What the task asks: The required output is the exact sequence of lines from the line holding "605x479 pixels." to the end of the records, inclusive.

Supplied records:

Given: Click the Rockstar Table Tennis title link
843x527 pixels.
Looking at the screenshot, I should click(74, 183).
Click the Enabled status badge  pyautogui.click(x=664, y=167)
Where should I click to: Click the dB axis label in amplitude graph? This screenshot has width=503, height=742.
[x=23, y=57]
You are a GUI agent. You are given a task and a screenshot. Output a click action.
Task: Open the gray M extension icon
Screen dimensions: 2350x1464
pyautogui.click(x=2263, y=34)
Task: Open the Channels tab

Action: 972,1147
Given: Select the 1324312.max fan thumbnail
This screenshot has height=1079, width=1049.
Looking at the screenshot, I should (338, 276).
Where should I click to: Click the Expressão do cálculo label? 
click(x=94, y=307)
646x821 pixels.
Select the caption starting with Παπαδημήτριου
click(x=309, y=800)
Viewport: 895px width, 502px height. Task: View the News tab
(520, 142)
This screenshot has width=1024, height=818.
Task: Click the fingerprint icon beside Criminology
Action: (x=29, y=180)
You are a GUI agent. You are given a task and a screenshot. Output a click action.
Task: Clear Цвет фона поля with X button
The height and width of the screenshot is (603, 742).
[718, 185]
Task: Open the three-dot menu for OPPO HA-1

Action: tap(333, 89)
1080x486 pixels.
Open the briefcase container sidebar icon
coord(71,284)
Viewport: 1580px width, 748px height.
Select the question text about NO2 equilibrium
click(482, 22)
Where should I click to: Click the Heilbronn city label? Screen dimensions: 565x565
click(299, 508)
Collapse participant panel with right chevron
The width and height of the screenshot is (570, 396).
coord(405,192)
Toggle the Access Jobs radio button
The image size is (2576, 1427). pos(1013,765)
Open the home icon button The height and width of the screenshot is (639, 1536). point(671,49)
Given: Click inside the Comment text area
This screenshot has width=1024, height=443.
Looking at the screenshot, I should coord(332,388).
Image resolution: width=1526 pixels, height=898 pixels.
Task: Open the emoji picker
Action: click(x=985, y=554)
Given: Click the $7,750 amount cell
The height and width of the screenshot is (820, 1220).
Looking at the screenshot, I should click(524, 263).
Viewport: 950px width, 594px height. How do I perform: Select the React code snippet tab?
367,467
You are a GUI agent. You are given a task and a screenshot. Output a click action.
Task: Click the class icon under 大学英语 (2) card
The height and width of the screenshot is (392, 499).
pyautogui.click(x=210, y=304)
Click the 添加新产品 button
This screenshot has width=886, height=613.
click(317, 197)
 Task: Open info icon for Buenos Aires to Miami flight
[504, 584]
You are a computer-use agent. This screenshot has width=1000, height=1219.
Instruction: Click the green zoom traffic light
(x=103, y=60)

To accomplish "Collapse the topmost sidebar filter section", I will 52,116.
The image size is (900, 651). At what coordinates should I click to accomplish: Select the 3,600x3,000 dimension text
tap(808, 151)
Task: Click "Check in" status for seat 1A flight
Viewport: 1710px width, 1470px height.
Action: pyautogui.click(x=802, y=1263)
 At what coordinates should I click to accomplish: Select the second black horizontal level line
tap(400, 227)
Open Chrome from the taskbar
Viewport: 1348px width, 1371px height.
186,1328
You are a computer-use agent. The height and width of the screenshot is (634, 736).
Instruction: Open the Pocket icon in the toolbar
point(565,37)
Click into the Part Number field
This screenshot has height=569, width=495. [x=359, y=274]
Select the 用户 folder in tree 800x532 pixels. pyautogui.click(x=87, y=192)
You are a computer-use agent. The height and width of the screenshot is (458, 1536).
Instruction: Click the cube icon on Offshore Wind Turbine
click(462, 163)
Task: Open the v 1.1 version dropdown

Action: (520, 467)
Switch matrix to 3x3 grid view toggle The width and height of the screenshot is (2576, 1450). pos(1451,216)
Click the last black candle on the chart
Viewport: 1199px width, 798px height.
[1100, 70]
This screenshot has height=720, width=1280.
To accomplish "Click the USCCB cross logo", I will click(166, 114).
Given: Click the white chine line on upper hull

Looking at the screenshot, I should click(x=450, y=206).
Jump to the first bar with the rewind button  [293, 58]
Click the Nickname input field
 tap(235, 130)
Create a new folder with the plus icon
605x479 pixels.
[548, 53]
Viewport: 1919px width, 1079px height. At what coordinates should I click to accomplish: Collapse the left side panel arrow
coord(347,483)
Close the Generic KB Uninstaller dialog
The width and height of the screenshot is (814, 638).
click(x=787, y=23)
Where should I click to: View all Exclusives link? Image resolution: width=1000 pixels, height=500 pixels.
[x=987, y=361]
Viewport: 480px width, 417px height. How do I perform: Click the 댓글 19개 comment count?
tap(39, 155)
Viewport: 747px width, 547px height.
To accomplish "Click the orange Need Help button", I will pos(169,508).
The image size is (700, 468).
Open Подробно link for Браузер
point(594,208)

Output:
605x479 pixels.
[548, 53]
Viewport: 1919px width, 1079px height. At what coordinates should I click to accomplish: Collapse the left side panel arrow
coord(347,483)
Close the Generic KB Uninstaller dialog
The width and height of the screenshot is (814, 638).
click(x=787, y=23)
Where should I click to: View all Exclusives link? Image resolution: width=1000 pixels, height=500 pixels.
[x=987, y=361]
Viewport: 480px width, 417px height. How do I perform: Click the 댓글 19개 comment count?
tap(39, 155)
Viewport: 747px width, 547px height.
To accomplish "Click the orange Need Help button", I will pos(169,508).
The image size is (700, 468).
Open Подробно link for Браузер
point(594,208)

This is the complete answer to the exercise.